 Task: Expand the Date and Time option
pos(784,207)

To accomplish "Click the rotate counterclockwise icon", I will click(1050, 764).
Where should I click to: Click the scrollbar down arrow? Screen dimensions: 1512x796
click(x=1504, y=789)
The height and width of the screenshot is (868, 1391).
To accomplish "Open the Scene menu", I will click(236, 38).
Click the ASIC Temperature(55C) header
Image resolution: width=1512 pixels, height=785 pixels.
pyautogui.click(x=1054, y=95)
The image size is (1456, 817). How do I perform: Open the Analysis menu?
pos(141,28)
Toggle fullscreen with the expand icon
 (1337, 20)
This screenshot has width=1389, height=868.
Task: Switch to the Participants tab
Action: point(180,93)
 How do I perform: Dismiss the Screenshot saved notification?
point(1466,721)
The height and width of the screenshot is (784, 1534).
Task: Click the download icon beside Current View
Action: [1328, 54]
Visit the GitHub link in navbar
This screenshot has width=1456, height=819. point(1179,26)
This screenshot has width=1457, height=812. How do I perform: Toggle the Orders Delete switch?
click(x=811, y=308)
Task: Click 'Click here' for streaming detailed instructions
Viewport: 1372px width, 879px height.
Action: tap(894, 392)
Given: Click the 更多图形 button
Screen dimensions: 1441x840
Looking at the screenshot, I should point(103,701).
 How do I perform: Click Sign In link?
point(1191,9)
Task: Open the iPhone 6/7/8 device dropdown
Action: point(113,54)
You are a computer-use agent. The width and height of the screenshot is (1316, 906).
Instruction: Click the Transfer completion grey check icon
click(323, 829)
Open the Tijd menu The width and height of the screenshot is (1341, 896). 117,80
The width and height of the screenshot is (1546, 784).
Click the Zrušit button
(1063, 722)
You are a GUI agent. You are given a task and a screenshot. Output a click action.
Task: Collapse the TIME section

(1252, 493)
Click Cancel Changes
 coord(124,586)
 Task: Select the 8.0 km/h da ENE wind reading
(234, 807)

» **Exercise objective**
Could you print, exactly and with nothing else, the lines from the one containing "How do I perform: Dismiss" through the last line of the records above?

» **Exercise result**
 How do I perform: Dismiss the Screenshot saved notification?
point(1466,721)
The height and width of the screenshot is (784, 1534).
Task: Click the download icon beside Current View
Action: [1328, 54]
Visit the GitHub link in navbar
This screenshot has width=1456, height=819. point(1179,26)
This screenshot has width=1457, height=812. How do I perform: Toggle the Orders Delete switch?
click(x=811, y=308)
Task: Click 'Click here' for streaming detailed instructions
Viewport: 1372px width, 879px height.
Action: tap(894, 392)
Given: Click the 更多图形 button
Screen dimensions: 1441x840
Looking at the screenshot, I should point(103,701).
 How do I perform: Click Sign In link?
point(1191,9)
Task: Open the iPhone 6/7/8 device dropdown
Action: point(113,54)
You are a computer-use agent. The width and height of the screenshot is (1316, 906).
Instruction: Click the Transfer completion grey check icon
click(323, 829)
Open the Tijd menu The width and height of the screenshot is (1341, 896). 117,80
The width and height of the screenshot is (1546, 784).
Click the Zrušit button
(1063, 722)
You are a GUI agent. You are given a task and a screenshot. Output a click action.
Task: Collapse the TIME section

(1252, 493)
Click Cancel Changes
 coord(124,586)
 Task: Select the 8.0 km/h da ENE wind reading
(234, 807)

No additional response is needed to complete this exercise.